=== EXCERPTED RECORDS ===
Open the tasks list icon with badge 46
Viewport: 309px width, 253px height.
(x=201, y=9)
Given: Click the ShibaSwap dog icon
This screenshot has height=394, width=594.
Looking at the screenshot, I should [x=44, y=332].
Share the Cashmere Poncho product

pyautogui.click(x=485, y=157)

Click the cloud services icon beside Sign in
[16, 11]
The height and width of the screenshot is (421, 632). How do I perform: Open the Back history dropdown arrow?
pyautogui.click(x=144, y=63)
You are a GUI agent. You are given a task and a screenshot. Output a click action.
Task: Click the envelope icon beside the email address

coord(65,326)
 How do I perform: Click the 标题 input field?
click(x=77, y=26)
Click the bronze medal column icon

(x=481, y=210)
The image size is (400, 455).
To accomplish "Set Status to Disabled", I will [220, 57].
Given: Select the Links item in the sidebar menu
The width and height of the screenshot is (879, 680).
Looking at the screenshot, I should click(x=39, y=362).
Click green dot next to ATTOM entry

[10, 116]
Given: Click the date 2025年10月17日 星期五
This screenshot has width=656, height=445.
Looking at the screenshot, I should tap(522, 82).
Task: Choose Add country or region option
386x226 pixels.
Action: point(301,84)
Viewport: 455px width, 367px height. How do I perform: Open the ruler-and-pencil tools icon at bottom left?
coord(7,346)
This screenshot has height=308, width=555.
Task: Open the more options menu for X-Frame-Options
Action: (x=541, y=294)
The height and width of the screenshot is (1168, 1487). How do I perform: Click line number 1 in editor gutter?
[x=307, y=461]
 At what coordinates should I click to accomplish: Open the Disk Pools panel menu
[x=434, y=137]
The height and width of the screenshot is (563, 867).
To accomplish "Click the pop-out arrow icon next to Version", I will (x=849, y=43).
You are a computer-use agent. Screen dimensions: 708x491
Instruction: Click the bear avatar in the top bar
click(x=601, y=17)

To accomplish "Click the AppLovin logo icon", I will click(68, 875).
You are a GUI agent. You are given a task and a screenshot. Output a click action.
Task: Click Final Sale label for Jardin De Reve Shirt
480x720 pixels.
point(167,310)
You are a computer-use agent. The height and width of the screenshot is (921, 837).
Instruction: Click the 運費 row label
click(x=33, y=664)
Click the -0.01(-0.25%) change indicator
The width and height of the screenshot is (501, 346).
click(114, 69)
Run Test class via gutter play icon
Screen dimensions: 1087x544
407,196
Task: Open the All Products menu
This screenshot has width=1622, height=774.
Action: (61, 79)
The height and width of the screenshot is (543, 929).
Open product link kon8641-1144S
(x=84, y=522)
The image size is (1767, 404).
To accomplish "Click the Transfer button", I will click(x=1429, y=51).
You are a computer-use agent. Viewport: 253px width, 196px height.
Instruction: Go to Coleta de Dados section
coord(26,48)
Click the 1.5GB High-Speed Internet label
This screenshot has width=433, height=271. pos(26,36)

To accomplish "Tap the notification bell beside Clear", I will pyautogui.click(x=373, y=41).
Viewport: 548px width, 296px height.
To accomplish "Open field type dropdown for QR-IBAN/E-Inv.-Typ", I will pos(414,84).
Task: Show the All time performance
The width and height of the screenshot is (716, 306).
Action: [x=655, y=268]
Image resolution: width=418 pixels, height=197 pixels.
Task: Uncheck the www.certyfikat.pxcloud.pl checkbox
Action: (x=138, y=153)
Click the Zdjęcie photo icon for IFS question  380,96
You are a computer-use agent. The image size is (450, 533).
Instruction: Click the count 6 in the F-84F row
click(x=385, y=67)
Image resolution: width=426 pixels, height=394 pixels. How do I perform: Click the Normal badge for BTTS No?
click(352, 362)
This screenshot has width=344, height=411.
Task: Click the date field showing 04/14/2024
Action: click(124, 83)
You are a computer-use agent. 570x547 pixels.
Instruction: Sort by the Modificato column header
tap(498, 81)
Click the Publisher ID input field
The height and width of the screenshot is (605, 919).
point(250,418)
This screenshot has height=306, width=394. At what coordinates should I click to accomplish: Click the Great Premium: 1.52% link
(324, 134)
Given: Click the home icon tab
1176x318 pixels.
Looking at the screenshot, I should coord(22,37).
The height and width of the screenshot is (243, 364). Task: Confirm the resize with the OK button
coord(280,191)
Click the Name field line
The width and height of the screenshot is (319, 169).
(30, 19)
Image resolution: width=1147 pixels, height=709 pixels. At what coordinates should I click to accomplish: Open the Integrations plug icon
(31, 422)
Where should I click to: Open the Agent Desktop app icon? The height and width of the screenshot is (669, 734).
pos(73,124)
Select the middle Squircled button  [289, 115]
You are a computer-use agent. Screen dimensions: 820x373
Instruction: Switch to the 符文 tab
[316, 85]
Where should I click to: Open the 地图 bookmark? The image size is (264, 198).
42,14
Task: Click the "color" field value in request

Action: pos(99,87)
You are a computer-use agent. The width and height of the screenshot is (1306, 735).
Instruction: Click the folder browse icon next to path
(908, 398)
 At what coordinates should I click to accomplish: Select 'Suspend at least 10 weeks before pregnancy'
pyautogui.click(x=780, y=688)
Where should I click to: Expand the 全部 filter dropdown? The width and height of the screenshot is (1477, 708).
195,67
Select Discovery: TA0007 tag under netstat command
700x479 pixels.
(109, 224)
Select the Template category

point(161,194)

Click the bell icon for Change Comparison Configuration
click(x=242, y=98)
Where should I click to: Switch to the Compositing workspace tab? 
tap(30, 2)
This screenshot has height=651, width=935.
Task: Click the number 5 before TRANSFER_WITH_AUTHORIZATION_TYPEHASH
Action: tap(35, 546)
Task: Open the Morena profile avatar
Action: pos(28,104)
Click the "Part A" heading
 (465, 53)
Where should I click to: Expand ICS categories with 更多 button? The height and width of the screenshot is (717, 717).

=== WHAT IS NEEDED ===
For each line in the entries that contains the string "computer", make a copy.

=== ANSWER SPACE ===
You are a computer-use agent. Screen dimensions: 708x491
You are a computer-use agent. The height and width of the screenshot is (921, 837).
You are a computer-use agent. Viewport: 253px width, 196px height.
You are a computer-use agent. The image size is (450, 533).
You are a computer-use agent. 570x547 pixels.
You are a computer-use agent. Screen dimensions: 820x373
You are a computer-use agent. The width and height of the screenshot is (1306, 735).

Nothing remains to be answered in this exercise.